What needs to be done —
Both the line below containing "Furnishings (52, 299)" and the line containing "Повсякденний одяг (292, 463)", along with every line between them, should be repeated exactly; no other line belongs in the answer.

Supplied material —
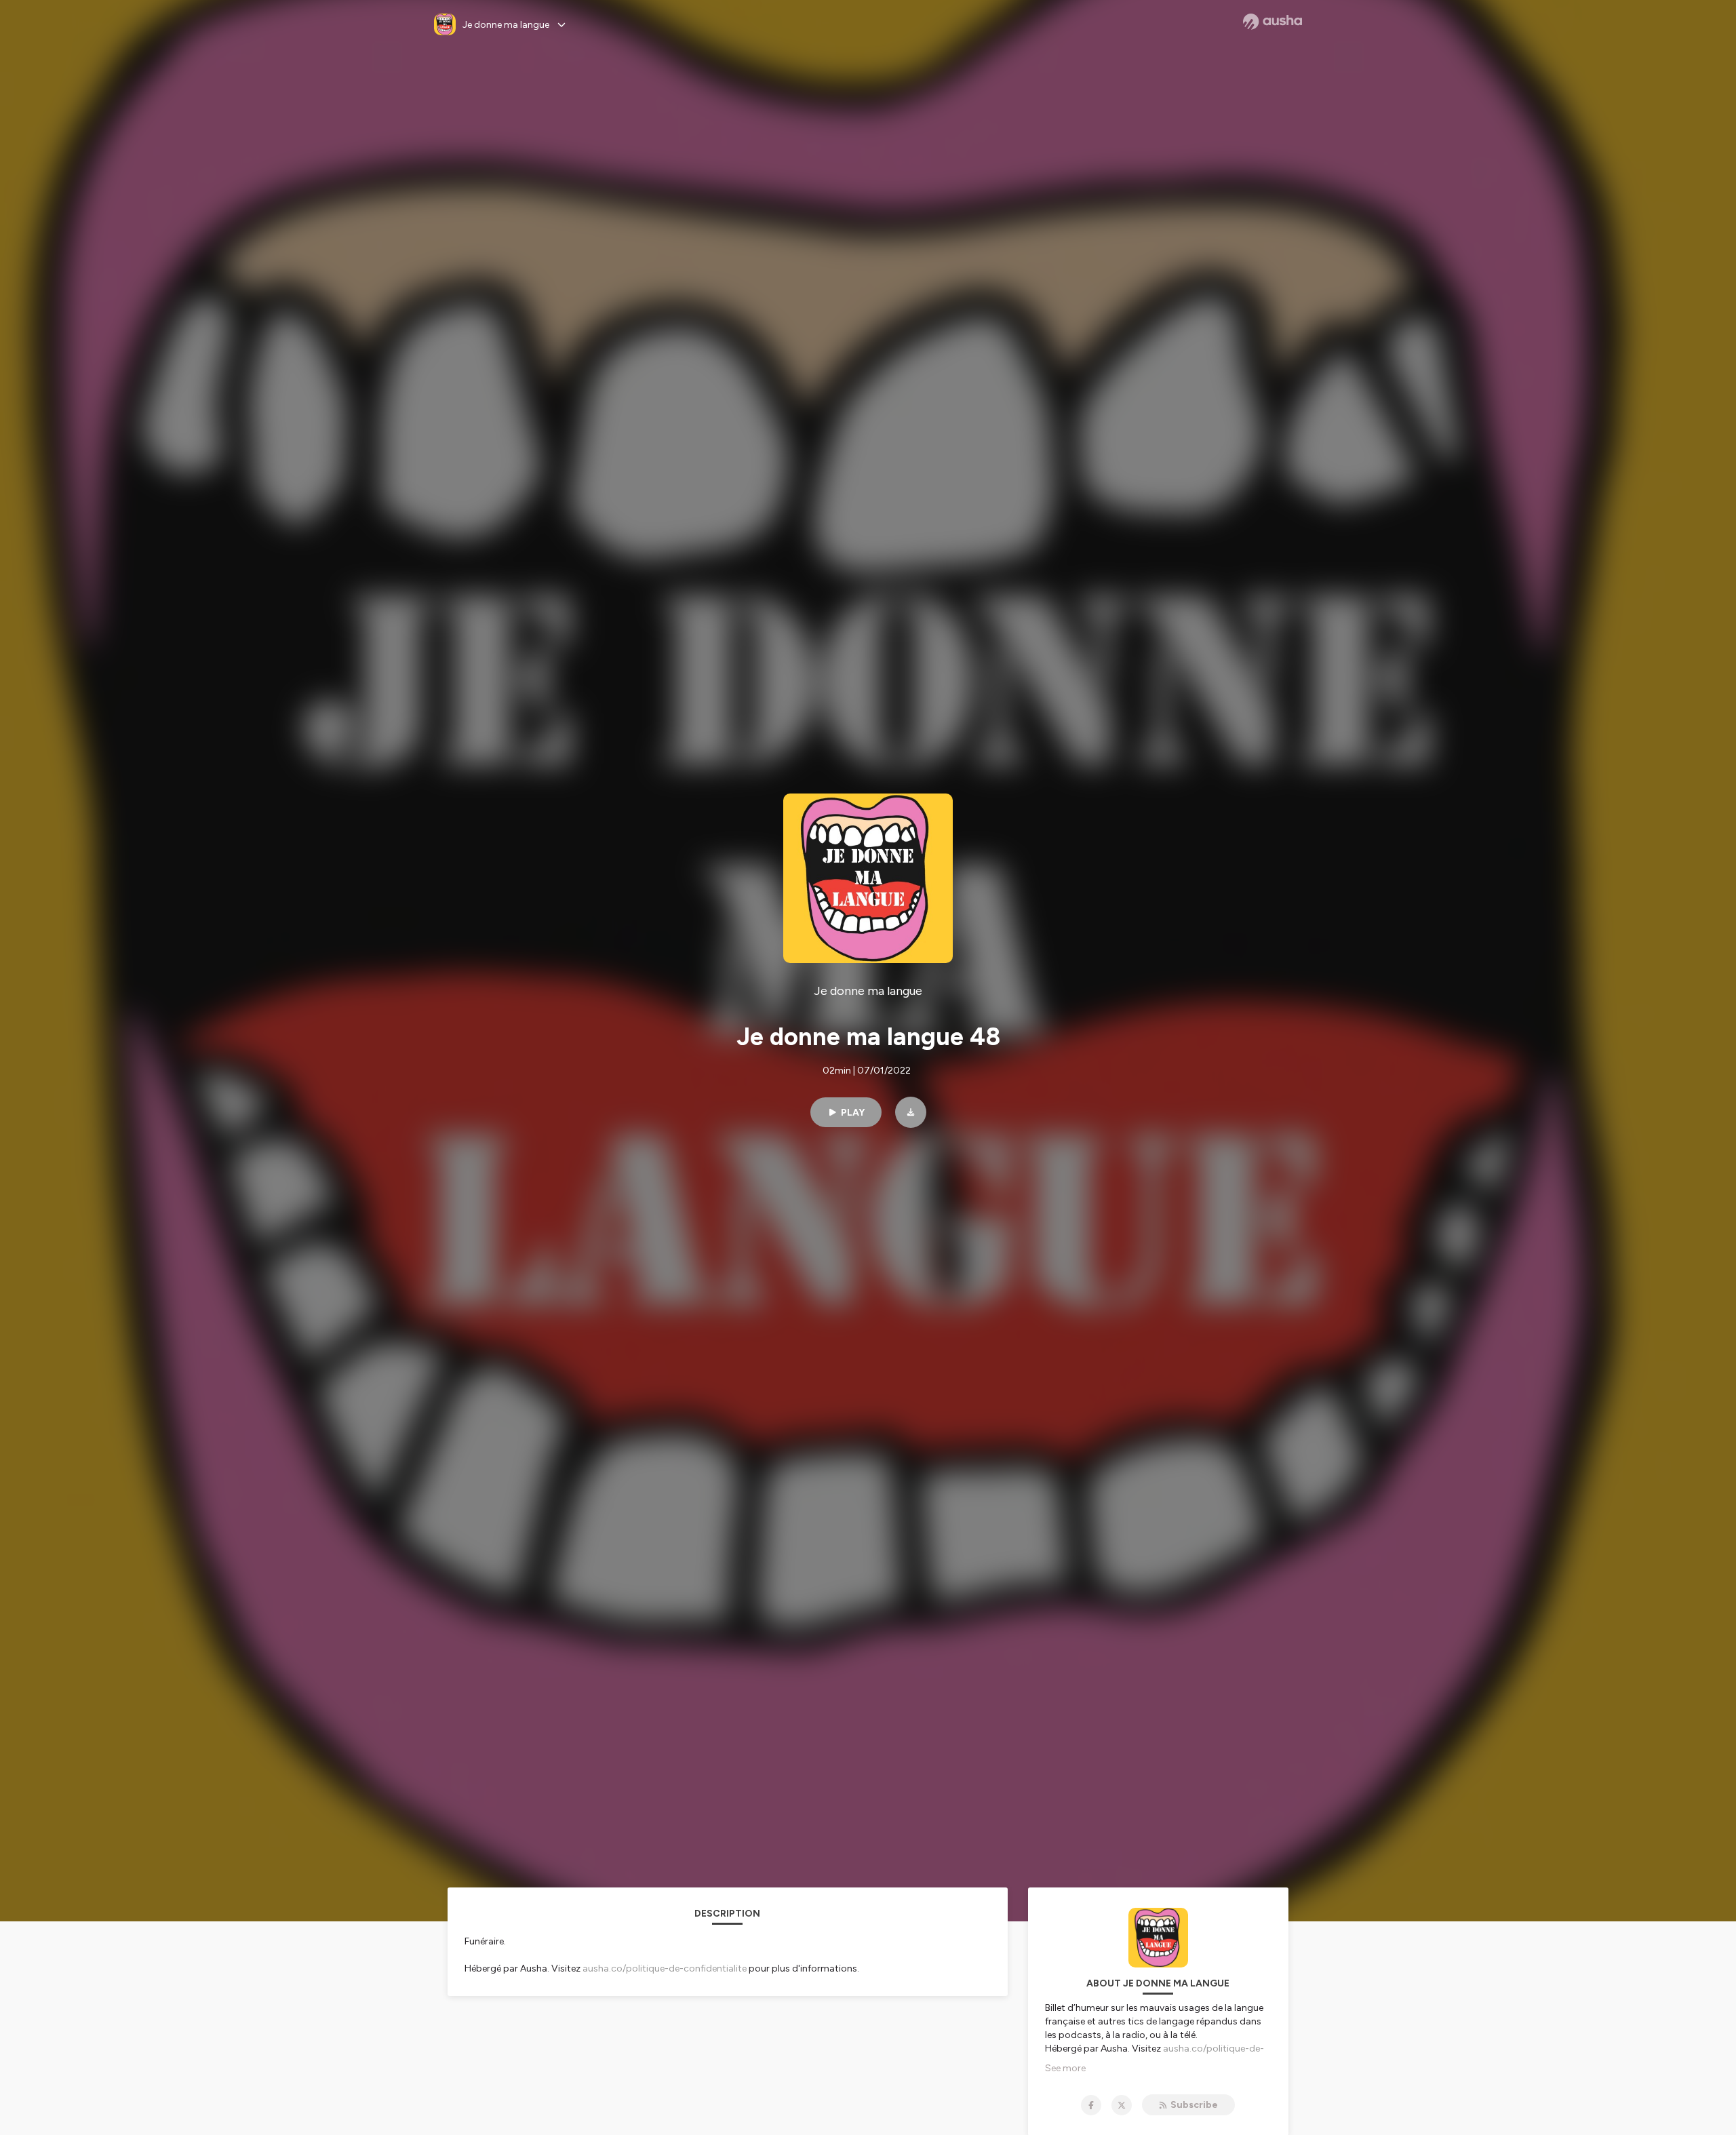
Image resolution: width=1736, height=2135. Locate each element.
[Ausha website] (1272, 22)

--

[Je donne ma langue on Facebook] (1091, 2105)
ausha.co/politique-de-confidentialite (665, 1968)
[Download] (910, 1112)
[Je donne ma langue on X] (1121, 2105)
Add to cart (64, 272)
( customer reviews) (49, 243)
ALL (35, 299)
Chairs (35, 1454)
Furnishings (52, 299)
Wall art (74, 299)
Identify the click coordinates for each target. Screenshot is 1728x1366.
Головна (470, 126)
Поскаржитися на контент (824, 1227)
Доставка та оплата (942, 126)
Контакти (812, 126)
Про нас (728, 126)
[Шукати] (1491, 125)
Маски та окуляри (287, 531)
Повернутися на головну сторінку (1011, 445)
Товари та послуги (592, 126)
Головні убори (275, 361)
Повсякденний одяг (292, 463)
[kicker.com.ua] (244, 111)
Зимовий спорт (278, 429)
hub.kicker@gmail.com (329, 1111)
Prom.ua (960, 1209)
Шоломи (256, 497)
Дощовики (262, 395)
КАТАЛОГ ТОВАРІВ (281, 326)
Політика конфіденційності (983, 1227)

==

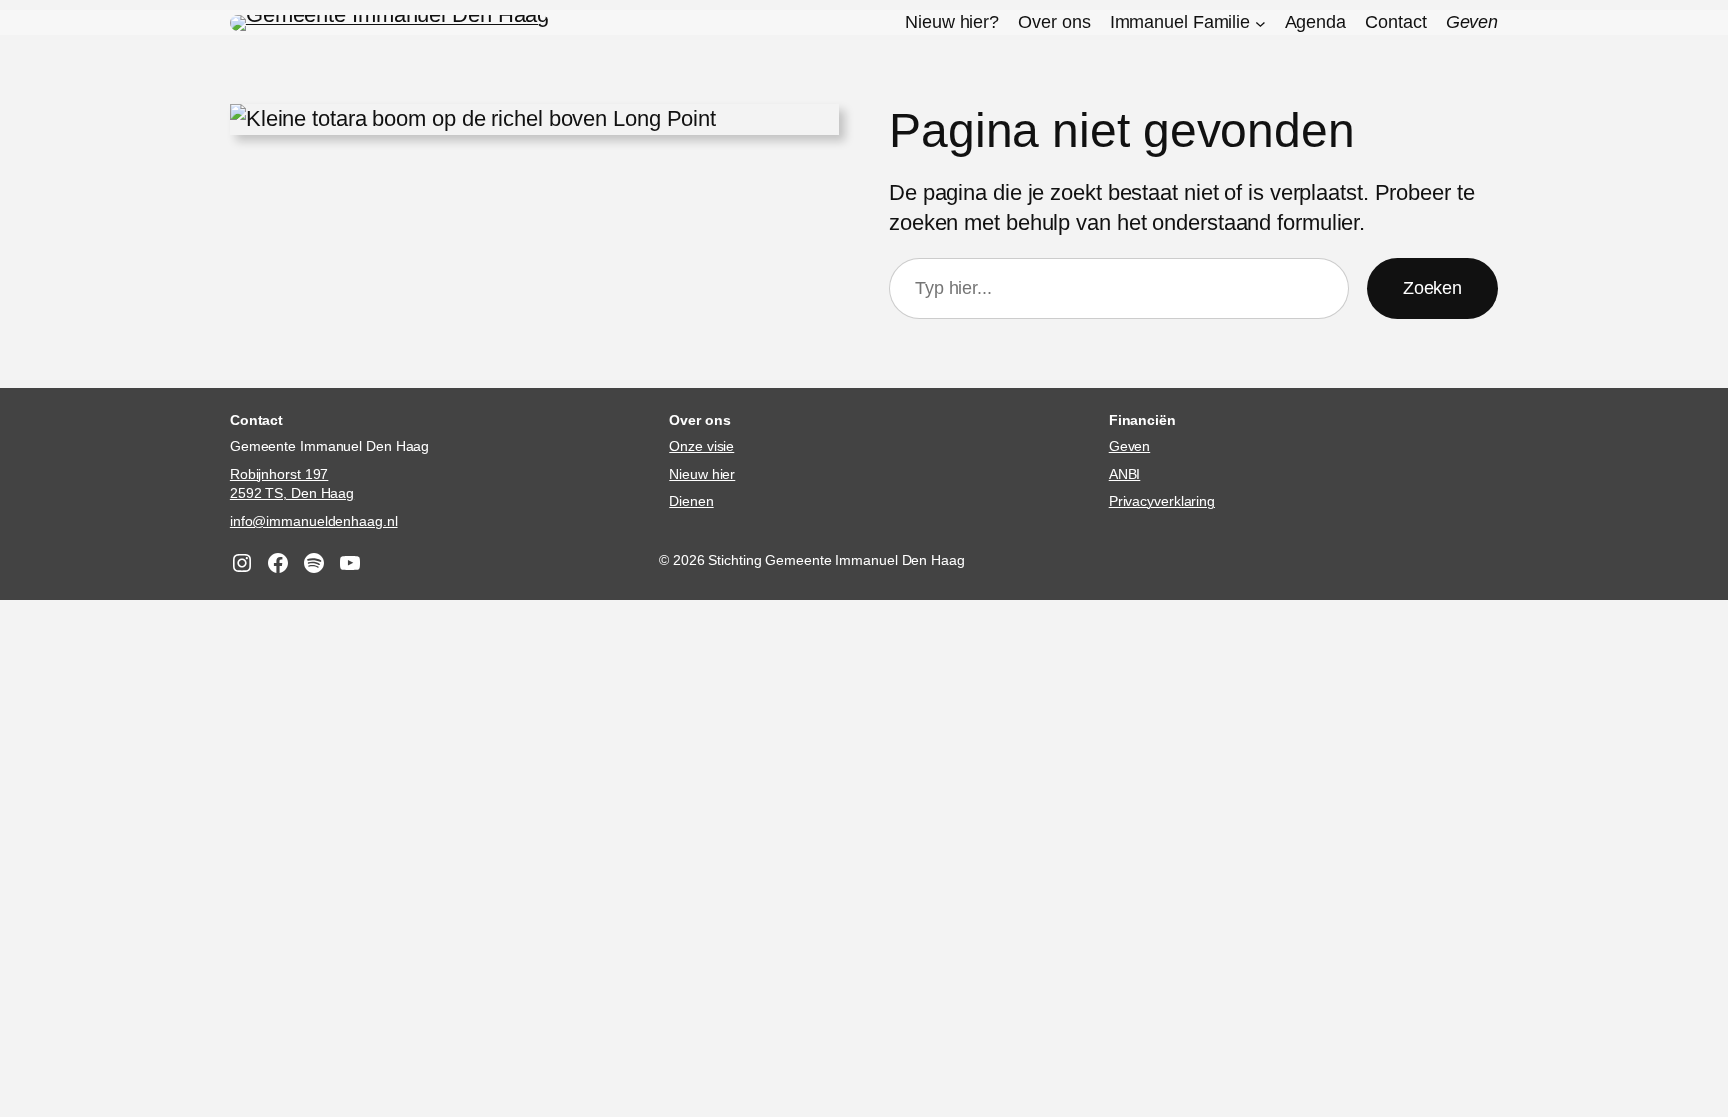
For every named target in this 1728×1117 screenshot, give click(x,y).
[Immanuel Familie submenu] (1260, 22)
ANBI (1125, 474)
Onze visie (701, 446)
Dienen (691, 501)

Written answer —
Furnishings (52, 299)
Wall art (74, 299)
Identify the click coordinates for each target. Screenshot is 1728x1366.
Головна (470, 126)
Поскаржитися на контент (824, 1227)
Доставка та оплата (942, 126)
Контакти (812, 126)
Про нас (728, 126)
[Шукати] (1491, 125)
Маски та окуляри (287, 531)
Повернутися на головну сторінку (1011, 445)
Товари та послуги (592, 126)
Головні убори (275, 361)
Повсякденний одяг (292, 463)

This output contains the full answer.